---------- RECORDS SUPPLIED ----------

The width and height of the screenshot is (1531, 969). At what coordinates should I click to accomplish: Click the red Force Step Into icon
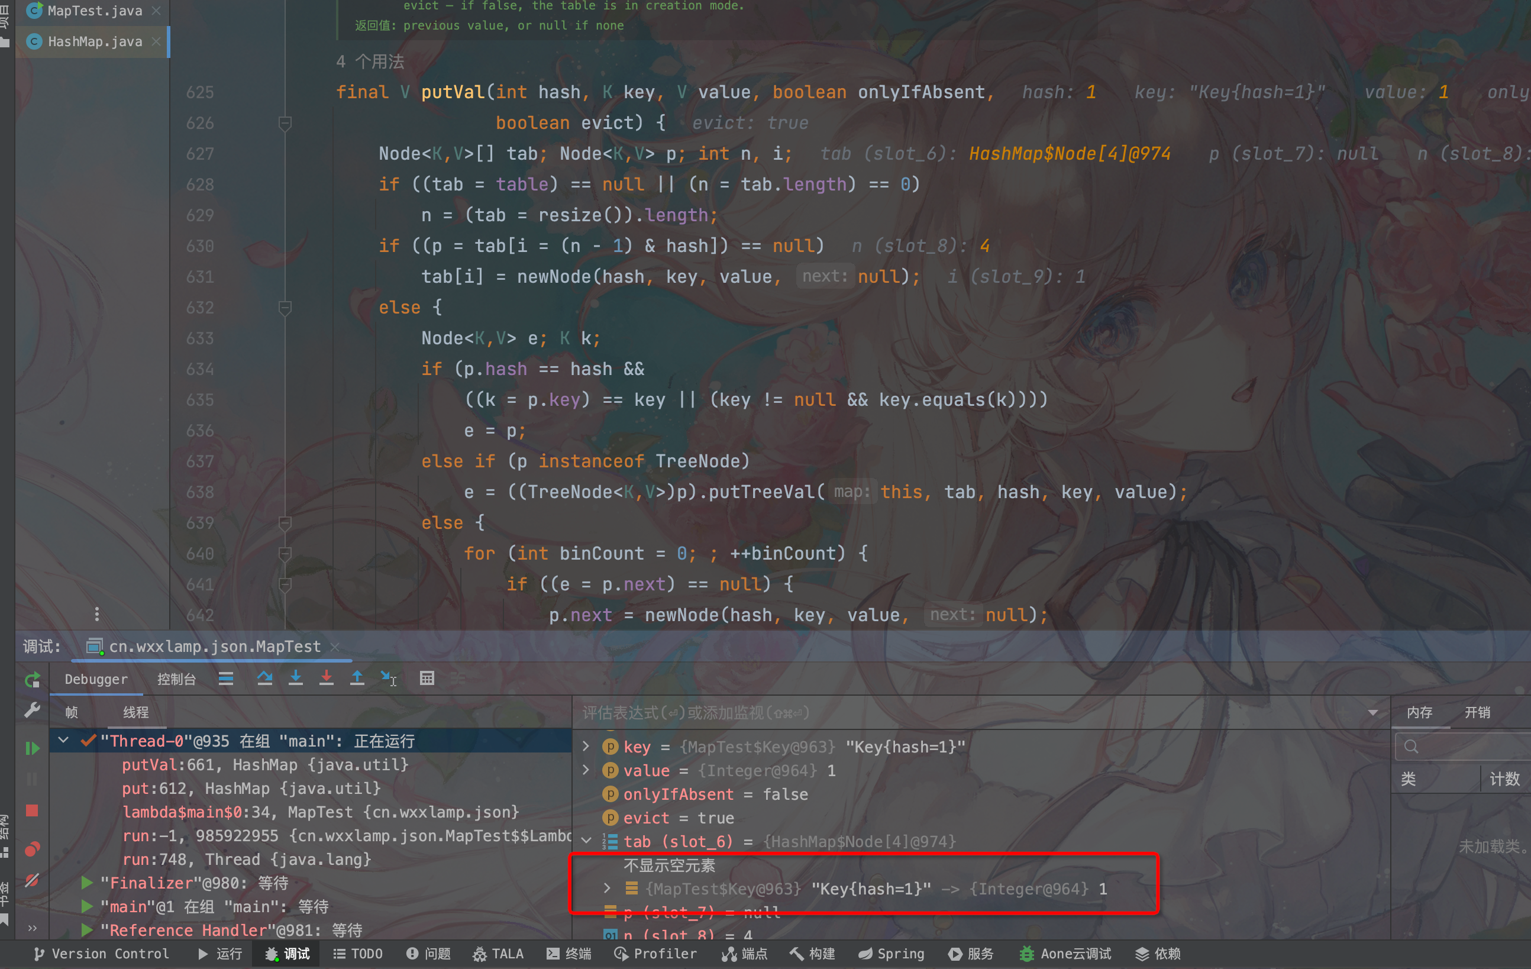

----------
---------- RECORDS SUPPLIED ----------

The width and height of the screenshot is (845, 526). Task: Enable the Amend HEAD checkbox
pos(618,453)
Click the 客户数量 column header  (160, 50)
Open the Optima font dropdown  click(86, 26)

----------

#### [WHAT THE TASK REQUIRES]
Echo the rows starting with the line that contains "Click the 客户数量" and going on through the line that contains "Open the Optima", both of those lines included.

#### [RESPONSE TO THIS EXERCISE]
Click the 客户数量 column header  (160, 50)
Open the Optima font dropdown  click(86, 26)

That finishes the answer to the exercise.